5. Sit In On A Performance
Nauvoo truly shines when it comes to its pageants and live performances. In the summer, the Nauvoo and British Pageants come alive. These two full-scale productions tell the story of the church in Illinois, and the faithful who emigrated from England. The events are free, and tickets aren’t required, but many people will reserve their own seats early, roping them off with string or tape. In addition to the pageants, a number of performances also take place throughout the summer months. These range from brass band concerts to dramatic vignettes and variety shows. While they are all free, a number do require tickets, which can be acquired at the visitor’s center.
6. Hike Nauvoo State Park
When you’re ready to get a few steps in and get a bit of fresh air, head to Nauvoo State Park just south of town. The park’s main hiking trail — an easy 1.5 miles — winds around the park’s manmade Lake Horton and through some wooded areas, as well. The park is also a terrific place to picnic, with easily-accessible tables and restrooms.
7. Visit The Vineyards
With its location right on the river and within the surrounding bluffs, the land around Nauvoo is actually quite suited to grow wine grapes, and has done so for years. Today, the town has two wineries: Baxter’s Vineyards and Winery within city limits and Press House Winery directly to the south.

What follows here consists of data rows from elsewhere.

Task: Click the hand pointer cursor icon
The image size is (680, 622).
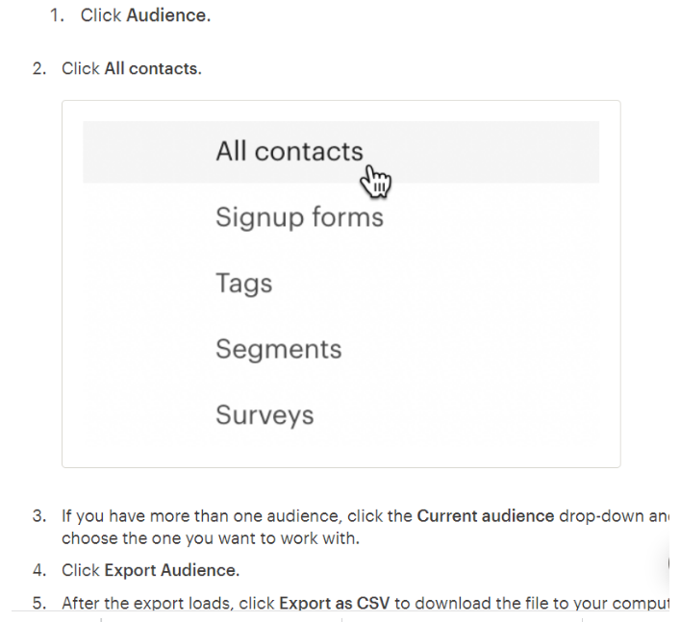Action: tap(378, 181)
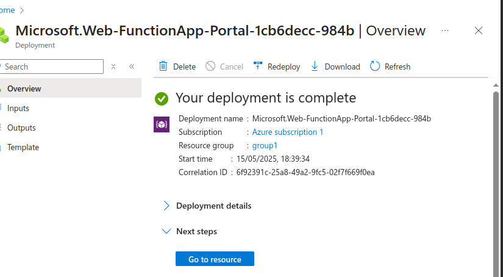This screenshot has height=277, width=503.
Task: Open Inputs in the left menu
Action: 18,108
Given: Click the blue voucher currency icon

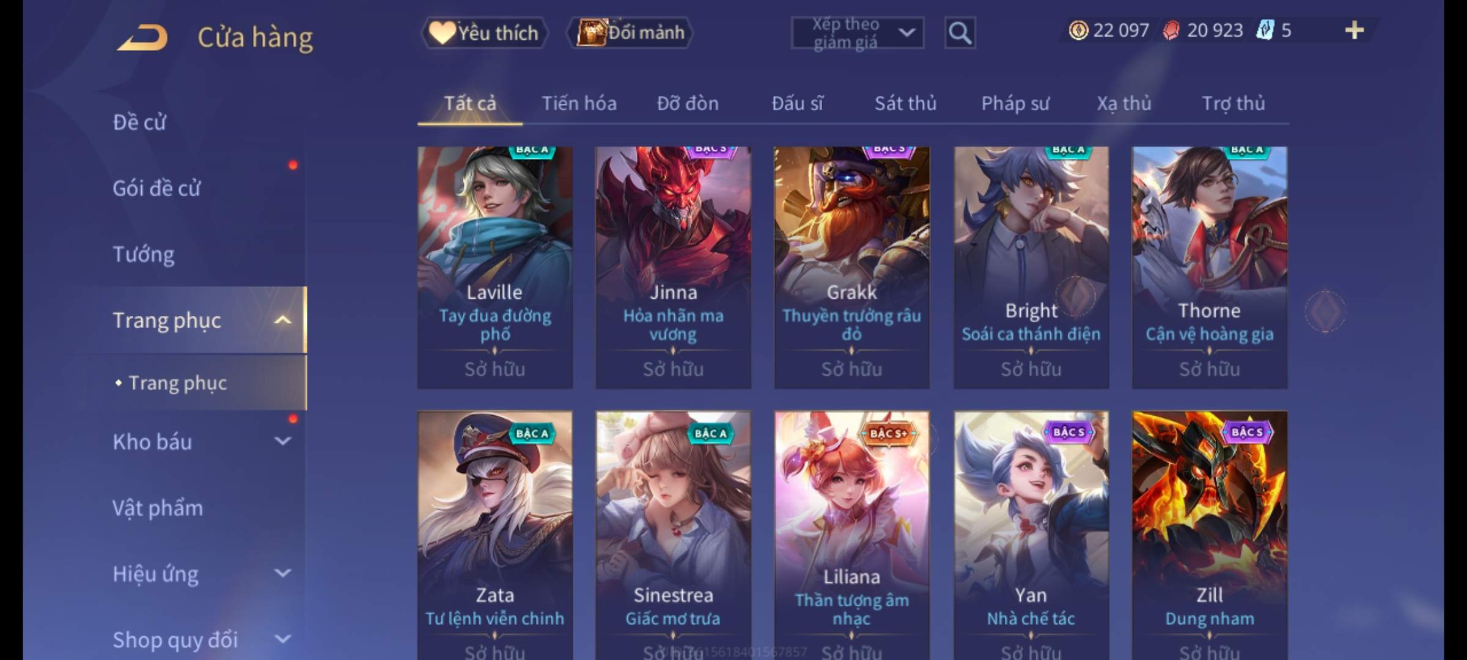Looking at the screenshot, I should pos(1265,31).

Baxter’s is the oldest winery in the state of Illinois, established back in 1857. Emile Baxter came to the area with the Icarians. Eventually, he and his wife established their winery, which still harvests its own grapes and crafts its own wine.

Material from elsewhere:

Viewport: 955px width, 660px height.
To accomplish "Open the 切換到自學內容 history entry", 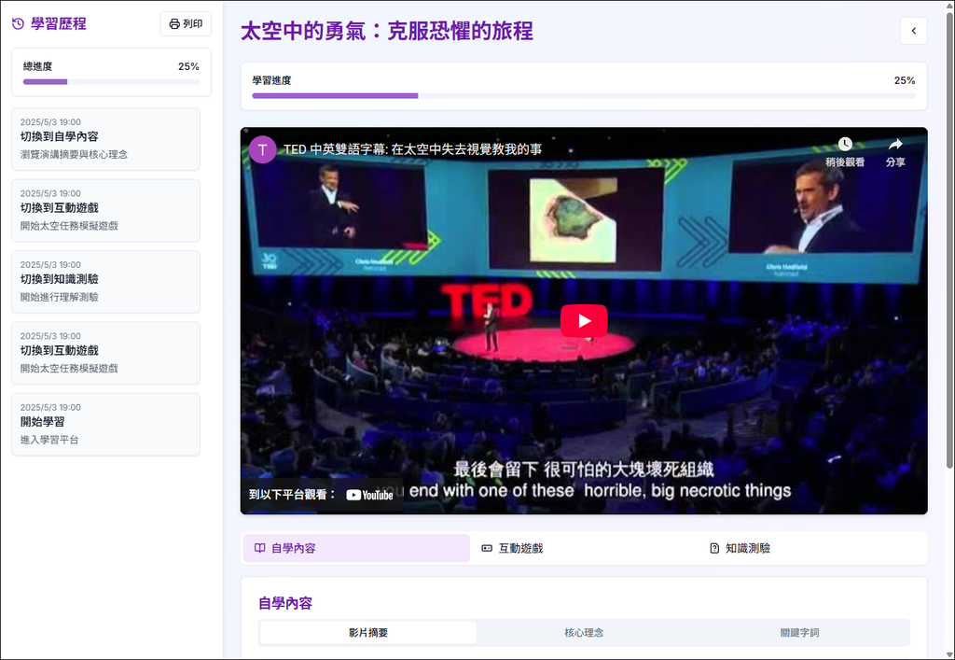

Like Baxter’s, Press House is also family-owned; its Koechle Vineyards have been farmed and in operation for generations. Both wineries have tasting rooms, so you can choose your favorite vintage and raise a glass (or two!) to Nauvoo’s wine-making heritage.
8. Shop The Historic District
Nauvoo’s Mulholland Street is its main thoroughfare, and it’s here where you can fit some retail therapy! The street is lined with many shops and boutiques where you’re sure to find the perfect souvenir for your trip. Antiques, art, books, and even custom-crafted leather goods and footwear can be found in the downtown district. A few blocks south of Mulholland, the Red Brick Store stocks gifts and home goods inspired by the church; the store was first built by Joseph Smith in 1842, and he operated the mercantile. Upstairs, the church council gathered and other meetings were held.
If you find you can’t cram all of these terrific activities into a single day, no worries. There are plenty of places to hang your hat in Nauvoo, including some charming bed and breakfast and self-catering options. The Willard Richards Inn offers elegant accommodations in a stately home dating back to the 1840s, steeped in early Mormon history. The Old Stone Church, right in the center of town, dates back to before 1860. Once used as a Methodist church, then a VFW hall, today it’s a luxe, renovated space with plenty of amenities for visitors. And the Woodruff Hotel, with its fascinating, 140-year history, 21 guest rooms and suites, and enviable location right across from the Nauvoo Temple, is also a favorite for visitors.